Chi agisce secondo questo insegnamento porta in sé l'immagine di Cristo e per questo è “figlio di Dio”. e può chiamare Dio stesso con il titolo sublime di Abbà, papà. Ed è tale figliolanza con il Padre Celeste, la motivazione addotta da Gesù, nel proporre il comandamento dell’amore per tutti, compresi i nemici e i persecutori. “Siate voi dunque perfetti come è perfetto il Padre vostro celeste”.
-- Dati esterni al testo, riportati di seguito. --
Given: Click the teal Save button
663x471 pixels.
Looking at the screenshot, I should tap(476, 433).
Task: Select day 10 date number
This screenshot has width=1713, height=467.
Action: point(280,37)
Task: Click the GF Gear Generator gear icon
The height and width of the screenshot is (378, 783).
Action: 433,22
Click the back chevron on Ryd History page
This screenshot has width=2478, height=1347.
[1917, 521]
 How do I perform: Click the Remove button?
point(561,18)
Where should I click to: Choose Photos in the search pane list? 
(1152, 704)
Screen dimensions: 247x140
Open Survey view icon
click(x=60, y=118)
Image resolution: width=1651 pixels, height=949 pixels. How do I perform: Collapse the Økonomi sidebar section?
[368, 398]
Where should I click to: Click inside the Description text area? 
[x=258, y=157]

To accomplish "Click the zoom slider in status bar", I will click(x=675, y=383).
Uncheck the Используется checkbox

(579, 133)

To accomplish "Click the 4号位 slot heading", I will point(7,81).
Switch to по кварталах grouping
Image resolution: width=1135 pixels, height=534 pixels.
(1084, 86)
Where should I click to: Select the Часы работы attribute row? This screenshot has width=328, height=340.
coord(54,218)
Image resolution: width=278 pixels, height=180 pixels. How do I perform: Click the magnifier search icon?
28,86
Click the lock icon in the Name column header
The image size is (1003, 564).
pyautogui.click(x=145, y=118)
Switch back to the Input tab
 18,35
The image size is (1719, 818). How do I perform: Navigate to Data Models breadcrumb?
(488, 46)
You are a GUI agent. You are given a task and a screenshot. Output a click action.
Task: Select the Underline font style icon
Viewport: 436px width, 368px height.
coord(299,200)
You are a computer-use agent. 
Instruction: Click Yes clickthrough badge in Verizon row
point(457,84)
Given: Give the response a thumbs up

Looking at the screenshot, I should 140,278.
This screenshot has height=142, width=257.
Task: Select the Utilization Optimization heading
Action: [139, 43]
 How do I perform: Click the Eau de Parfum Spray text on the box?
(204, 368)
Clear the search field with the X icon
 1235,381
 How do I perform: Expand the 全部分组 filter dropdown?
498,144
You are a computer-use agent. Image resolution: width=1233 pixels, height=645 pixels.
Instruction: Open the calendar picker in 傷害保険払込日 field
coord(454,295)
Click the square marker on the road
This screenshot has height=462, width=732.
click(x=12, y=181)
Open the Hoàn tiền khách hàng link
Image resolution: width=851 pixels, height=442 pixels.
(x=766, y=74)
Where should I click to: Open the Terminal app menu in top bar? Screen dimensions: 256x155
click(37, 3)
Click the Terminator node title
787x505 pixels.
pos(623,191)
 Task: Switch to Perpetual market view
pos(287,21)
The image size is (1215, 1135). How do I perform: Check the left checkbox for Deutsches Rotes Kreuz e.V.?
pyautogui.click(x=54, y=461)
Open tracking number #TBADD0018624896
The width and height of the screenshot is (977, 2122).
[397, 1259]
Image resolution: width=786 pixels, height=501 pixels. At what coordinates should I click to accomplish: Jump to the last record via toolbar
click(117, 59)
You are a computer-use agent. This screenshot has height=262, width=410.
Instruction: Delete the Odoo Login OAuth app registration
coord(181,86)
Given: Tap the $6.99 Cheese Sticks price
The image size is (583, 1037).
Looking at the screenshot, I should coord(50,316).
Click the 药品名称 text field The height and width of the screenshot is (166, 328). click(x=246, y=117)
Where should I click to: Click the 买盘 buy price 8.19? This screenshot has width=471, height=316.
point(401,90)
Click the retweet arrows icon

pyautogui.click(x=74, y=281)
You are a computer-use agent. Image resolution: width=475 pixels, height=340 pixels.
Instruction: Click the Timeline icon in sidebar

“Vivendo tale amore eroico - scrive il biblista Michele Mazzeo - si è traportati nella famiglia di Dio, si diventa figli del Padre celeste, il quale non restringe il suo interesse benevolo e non apre il suo cuore solo ai buoni e ai giusti, ma abbraccia tutti, anche i cattivi e gli ingiusti. Così il discepolo diventa figlio di Dio a somiglianza di Gesù (Mt 2,15; 3,17; 8,29; 14,33; 16,16). Qui è anche da ricordare come nella settima beatitudine gli operatori di pace sono proclamati figli di Dio (Mt 5,9)” (Michele Mazzeo, I vangeli sinottici, 
Introduzione e percorsi tematici, Paoline Editoriale Libri, Figlie di San Paolo, 2001).